Tersangka pertama ada Midorima Shintarou. Teman saling curhat soal kekasih kekasihan. Ya, Aomine ini tampang preman hati prawan. Aomine ketika romantika antar prianya sedang gonjang ganjing selalu datang pada Midorima, meminta saran. Sebenarnya Midorima ini pendengar yang baik. Tapi kadang tsun tsun tak terselamatkan. Kadang Aomine dibuat bertanya tanya pada Takao yang merupakan pasangan Midorima. Kok bisa tahan dengan lelaki model model begini? Tapi Aomine berpositive thinking saja. Mungkin Takao maso.
Selanjutnya ada Kuroko Tetsuya si bocah hilang. Ia yang merupakan mantan uke Aomine, yang ditengarai pernah mengejar Kagami sewaktu masih kelas satu dulu. Mana mungkin tidak tahu kan? Kuroko ini tipe tipe semenya yang setipe dengan Aomine. Habis putus dari Aomine, hendak move on ke Kagami. Sialnya, Kagami tidak peka dan Kuroko lelah kokoronya. Menilik korelasinya yang segudang begitu, mana mungkin Kuroko tidak tahu kan.
Selanjutnya ada manager bohay si teman masa kecil Aomine, namanya Momoi Satsuki. Aomine tak dapat berkomentar apapun soal ini. Ia sudah cukup ngeri se ngeri ngerinya kala Momoi mengatakan meng-OTP-kan Aokaga.
"Gimana? Jadi nggak?"
"Apa sih yang enggak buat elo?"
Aomine menyeringai seduktif. Ia pasti datang. Ia tak mau kalah dari si abang.
"Kuroko, lo mau ikut?"
"Oh enggak. Aku ada acara sendiri bareng Kise-kun."
"Tumben lo."
"Iya, kan aku pacarnya Kise-kun sekarang."

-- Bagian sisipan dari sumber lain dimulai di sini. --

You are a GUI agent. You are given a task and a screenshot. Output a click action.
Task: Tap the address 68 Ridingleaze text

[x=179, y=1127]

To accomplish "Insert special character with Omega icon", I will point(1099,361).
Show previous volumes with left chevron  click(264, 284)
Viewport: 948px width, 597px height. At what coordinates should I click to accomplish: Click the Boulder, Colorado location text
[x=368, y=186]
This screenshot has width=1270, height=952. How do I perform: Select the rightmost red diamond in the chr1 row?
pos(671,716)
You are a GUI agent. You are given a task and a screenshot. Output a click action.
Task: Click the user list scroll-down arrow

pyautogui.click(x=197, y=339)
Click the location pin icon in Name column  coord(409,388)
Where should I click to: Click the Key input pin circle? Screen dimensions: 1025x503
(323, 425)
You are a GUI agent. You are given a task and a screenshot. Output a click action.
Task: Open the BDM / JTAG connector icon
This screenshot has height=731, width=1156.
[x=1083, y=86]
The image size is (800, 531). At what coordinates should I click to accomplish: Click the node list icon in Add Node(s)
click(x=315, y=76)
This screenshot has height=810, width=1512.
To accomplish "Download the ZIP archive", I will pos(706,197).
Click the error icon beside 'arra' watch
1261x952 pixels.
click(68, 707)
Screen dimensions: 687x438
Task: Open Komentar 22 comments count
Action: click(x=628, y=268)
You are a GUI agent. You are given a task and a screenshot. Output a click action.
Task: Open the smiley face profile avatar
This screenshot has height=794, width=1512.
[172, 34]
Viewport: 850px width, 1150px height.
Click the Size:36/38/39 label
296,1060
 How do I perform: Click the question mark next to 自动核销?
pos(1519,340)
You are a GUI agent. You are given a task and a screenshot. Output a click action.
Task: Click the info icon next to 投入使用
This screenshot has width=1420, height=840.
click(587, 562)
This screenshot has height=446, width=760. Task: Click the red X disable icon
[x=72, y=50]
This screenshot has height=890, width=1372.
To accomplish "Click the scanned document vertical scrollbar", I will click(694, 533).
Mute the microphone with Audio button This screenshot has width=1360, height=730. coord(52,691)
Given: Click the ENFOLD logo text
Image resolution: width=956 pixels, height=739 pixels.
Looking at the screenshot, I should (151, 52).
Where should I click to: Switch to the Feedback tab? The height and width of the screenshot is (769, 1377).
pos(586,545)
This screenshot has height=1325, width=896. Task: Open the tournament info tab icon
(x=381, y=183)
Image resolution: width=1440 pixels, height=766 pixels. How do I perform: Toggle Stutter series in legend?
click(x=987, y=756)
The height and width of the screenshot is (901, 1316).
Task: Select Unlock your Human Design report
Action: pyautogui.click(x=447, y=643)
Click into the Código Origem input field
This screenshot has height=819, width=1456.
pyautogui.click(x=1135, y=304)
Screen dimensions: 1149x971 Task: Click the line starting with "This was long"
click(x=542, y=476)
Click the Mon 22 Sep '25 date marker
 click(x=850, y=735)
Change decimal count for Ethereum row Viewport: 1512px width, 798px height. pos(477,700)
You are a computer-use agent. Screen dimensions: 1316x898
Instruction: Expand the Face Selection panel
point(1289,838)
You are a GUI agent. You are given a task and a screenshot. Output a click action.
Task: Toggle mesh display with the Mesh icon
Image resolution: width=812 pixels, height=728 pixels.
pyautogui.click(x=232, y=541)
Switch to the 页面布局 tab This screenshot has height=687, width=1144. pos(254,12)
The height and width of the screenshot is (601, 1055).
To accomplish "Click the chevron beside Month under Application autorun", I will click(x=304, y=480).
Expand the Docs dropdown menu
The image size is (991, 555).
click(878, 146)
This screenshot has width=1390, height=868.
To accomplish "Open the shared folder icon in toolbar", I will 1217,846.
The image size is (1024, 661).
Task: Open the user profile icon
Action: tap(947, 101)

Seketika Aomine dan Kagami dibuat membeku. Ini demi apa si bocah biru pacaran dengan model alay nan lebay bin jablay? Plis Kuroko. Seleramu itu lho greget sekali. Mungkin Kuroko sudah lelah dengan tipe tipe seperti Aomine dan Kagami, maka kini ia beralih tipe ke sosok yang mencintainya sepenuh hati. Belajar menerima cinta daripada mencintai namun tersakiti. Cie.
Kuroko terus berjalan meninggalkan keduanya yang kini serasa berat hanya untuk sekedar menggerakkan kaki. Terimakasih pada Kuroko yang telah menebar berita gempar yang membuat dua tokoh romansa antar pria kita menjadi shock sekali.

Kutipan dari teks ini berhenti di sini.